My interests generally seem to change every few months, but I tend to hover around the same topics. These days, I’ve been focusing on peer-based communication, consensus, failure detectors, and C++.
I’m a fan of thinking big but starting small[1]. The “big” project I have right now is a failure detector. A failure detector simply checks for failures among nodes in a distributed system using some sort of ping[2]. I am starting to write this using C++. I’ve worked with C++ before, but I never actually “learned” it. It’s been quite a while since I worked with an object-oriented language, and that was back when I was first learning how to program. I’m writing C++ wrappers for POSIX utilities in order to build up my intuition about C++. It turns out that this is also helping me learn a lot more about POSIX calls.

SUPPLIED MATERIAL:
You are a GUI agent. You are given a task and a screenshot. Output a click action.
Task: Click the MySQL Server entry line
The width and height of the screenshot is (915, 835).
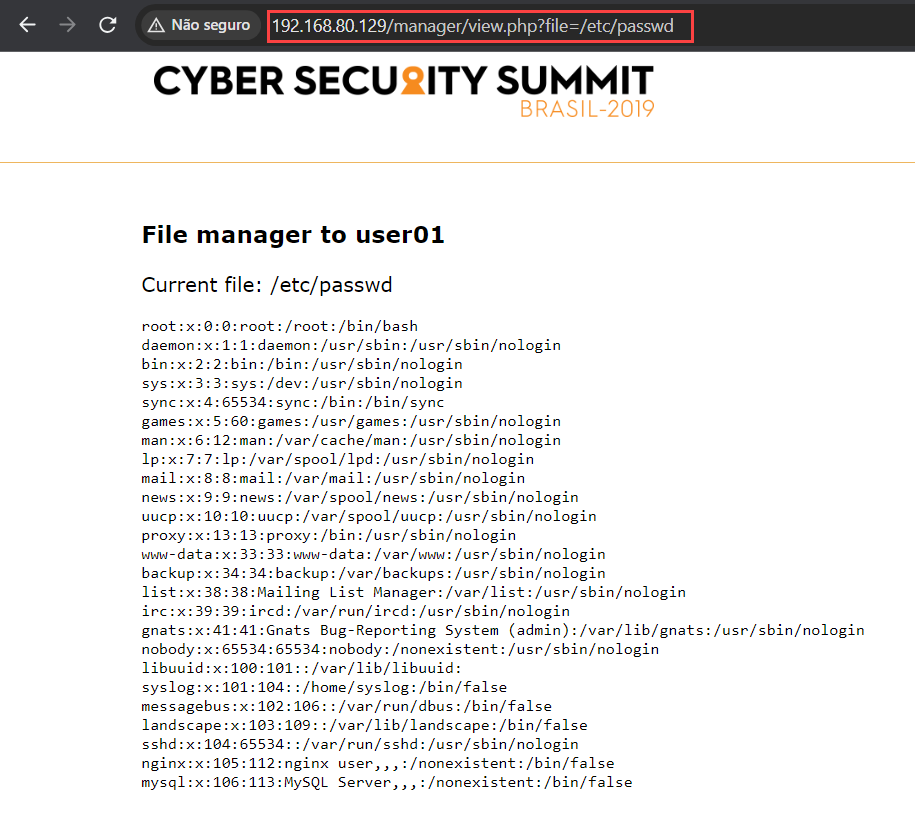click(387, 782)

REQUIREMENTS:
1 > Rewrite the post about failure detectors and C++ from "My interests generally" to "detectors, and C++.", changing "consensus" to "gossip protocols".
2 > Continue the post about failure detectors and C++ from where it stops.

EXERCISE ANSWERS:
1 >
My interests generally seem to change every few months, but I tend to hover around the same topics. These days, I’ve been focusing on peer-based communication, gossip protocols, failure detectors, and C++.

2 >
As a Go programmer, I’m generally spoiled by the standard library. There are so many things that I don’t have to think about, and this is true for other languages as well. For example, you don’t have to think about parsing IP address strings or setting up a socket to create a TCP listener. For my wrappers, I’m doing things like creating an IP address class[3] and making small command-line flag parsing utilities[4]. I feel like I’m reimplementing the Go standard library in C++.
So far, it’s been an incredible way of learning C++. I’m just getting into smart pointers, but I’ve already gotten a taste of RAII (which is amazing), templates, move semantics, references vs pointers, and so on. I’m looking forward to learning more advanced topics as I get to them.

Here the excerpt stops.